Die Untersuchung besticht durch ihr Bemühen um exegetische und theologische Klarheit. Das Evangelium wird konsequent in den Blick genommen als frohe Botschaft von der durch Jesus Christus eröffneten Gemeinschaft mit Gott. Zugleich wird sehr scharf gesehen, wo Mt die eigene Frohbotschaft durch seine Einschränkungen und Konditionierungen relativiert. Dass der Vf. hier immer wieder um eine klare theologische Position ringt, gehört zu den unbestreitbaren Stärken der Arbeit.

Demgegenüber fällt es weniger ins Gewicht, dass einige Schlussfolgerungen doch gewagt erscheinen und ihre Begründungen nicht immer zwingend sind (etwa, dass das Bild vom Arzt wegen des Bezuges auf Ez 34 Jesus als den messianischen Heilsfürsten ausweist, oder die Interpretation der an die Gegner gerichteten Aussage von Mt 9,13a als Jüngerbeauftragung). Gravierender ist schon, dass das gesamte Evangelium aus der Perspektive einer Perikope gedeutet wird, der die anderen Texte zugeordnet werden. Dadurch werden weite Teile des Evangeliums nur am Rande und vor allem unter einem eingeschränkten Blickpunkt wahrgenommen, nämlich dem der Sündenvergebung. Diese dient dann ihrerseits als Vergleichspunkt mit der paulinischen Rechtfertigungsbotschaft, wobei erwartungsgemäß die Defizite ganz auf der Seite des ersten Evangeliums liegen.

Selbst wenn man dem theologischen Urteil zustimmt, dass Paulus die Konsequenzen von Kreuz und Auferstehung präziser erfasst hat, so wirkt doch letztlich die Reduzierung des Mt auf dieses Defizit unbefriedigend.

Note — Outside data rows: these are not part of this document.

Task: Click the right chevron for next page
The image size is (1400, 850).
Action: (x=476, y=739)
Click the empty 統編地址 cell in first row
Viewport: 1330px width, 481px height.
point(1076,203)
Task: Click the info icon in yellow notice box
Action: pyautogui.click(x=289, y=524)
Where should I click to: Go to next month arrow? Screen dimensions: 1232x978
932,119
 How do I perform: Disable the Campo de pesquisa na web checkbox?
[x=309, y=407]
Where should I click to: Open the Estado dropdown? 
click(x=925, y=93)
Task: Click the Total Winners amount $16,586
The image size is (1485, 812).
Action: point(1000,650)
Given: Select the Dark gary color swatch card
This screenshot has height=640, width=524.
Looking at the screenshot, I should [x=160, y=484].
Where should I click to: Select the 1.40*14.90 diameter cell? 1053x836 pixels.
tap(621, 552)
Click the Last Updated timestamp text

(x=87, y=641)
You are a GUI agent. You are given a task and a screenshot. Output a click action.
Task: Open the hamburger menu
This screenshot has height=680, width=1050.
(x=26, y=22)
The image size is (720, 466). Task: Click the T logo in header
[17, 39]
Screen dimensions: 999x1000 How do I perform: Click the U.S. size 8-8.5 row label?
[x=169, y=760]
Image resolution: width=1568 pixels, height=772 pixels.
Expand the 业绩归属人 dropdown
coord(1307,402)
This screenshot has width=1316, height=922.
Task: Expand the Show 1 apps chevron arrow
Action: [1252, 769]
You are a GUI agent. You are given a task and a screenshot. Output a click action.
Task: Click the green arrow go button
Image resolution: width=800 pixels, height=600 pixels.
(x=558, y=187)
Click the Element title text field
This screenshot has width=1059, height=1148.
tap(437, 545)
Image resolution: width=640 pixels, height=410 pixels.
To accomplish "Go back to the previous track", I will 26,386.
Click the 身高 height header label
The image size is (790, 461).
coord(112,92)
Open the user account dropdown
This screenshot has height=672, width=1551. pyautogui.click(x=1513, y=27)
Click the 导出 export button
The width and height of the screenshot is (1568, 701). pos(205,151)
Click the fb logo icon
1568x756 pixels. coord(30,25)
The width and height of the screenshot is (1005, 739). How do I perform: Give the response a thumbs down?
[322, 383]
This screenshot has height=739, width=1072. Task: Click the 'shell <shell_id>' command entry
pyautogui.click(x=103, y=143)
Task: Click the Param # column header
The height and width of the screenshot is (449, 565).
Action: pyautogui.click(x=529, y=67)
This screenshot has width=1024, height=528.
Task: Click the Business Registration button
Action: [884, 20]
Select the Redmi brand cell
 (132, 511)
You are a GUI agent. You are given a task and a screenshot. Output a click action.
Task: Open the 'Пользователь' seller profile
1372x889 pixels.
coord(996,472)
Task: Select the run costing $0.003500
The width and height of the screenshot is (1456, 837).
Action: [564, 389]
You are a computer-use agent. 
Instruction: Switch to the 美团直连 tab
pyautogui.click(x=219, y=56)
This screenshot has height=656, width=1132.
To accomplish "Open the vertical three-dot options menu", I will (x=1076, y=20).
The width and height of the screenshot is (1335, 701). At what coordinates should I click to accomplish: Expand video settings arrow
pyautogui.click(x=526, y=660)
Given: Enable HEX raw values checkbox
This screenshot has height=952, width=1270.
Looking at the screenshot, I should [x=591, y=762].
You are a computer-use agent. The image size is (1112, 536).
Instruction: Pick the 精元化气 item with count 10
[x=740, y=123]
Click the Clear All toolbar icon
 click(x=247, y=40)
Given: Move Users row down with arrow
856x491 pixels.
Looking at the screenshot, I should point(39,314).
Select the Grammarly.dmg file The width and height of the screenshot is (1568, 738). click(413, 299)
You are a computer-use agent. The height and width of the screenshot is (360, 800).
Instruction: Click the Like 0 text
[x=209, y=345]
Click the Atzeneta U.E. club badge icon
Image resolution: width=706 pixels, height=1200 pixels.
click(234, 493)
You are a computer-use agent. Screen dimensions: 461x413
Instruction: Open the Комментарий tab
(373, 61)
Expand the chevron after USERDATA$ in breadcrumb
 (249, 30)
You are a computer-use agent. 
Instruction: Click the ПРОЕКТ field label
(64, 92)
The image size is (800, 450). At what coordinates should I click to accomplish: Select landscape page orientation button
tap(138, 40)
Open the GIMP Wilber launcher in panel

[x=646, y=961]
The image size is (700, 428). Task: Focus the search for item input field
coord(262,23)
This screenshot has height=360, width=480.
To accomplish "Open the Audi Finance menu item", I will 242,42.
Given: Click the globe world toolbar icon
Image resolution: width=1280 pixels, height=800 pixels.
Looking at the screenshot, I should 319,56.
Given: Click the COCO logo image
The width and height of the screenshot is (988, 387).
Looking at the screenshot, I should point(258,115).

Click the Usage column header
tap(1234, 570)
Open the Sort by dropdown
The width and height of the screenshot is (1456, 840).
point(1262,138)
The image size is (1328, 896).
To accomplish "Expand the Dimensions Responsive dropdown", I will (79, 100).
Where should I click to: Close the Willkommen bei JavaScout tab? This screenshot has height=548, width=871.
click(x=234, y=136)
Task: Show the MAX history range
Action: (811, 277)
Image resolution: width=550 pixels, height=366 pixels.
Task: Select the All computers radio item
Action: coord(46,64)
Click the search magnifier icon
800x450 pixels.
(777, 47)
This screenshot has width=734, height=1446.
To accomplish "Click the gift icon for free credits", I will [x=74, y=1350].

Welche Missverständnisse der Gnadenbotschaft haben den mit Kleinglauben und Gesetzlosigkeit in seinen Gemeinden ringenden Verfasser des Evangeliums bewogen, so stark neben den Zuspruch den Anspruch zu setzen? Kann man den Ernst der Nachfolge wirklich auf die Aufhebung von Heilsgewissheit reduzieren? Wäre nicht auch dann, wenn man theologische Sachkritik übt, noch einmal zu klären, was die particula veri dieser Theologie ist, die etwa in Gestalt der großartigen Reden die Kirche immer wieder segensreich wachgerüttelt und auf den Weg der Nachfolge gebracht hat? Endlich: Wenn das Hauptdefizit des Mt gegenüber Paulus in seiner Konditionierung des Heils besteht, dann hätte man sich gewünscht, dass in diesem Zusammenhang auf paulinischer Seite nicht nur soteriologische Spitzensätze wie Röm 5,1 und 2Kor 5,17 dem gesamten ersten Evangelium gegenübergestellt werden, sondern auch auf Stellen wie Gal 6,7-9 (oder auch 1Kor 6,9 f.; 10,12; Gal 5,21) eingegangen wird, wo der Apostel in Konfliktsituationen Warnungen formuliert, welche mit den matthäischen Konditionierungen gewiss nicht identisch, aber doch auch nicht so völlig von ihnen verschieden sind.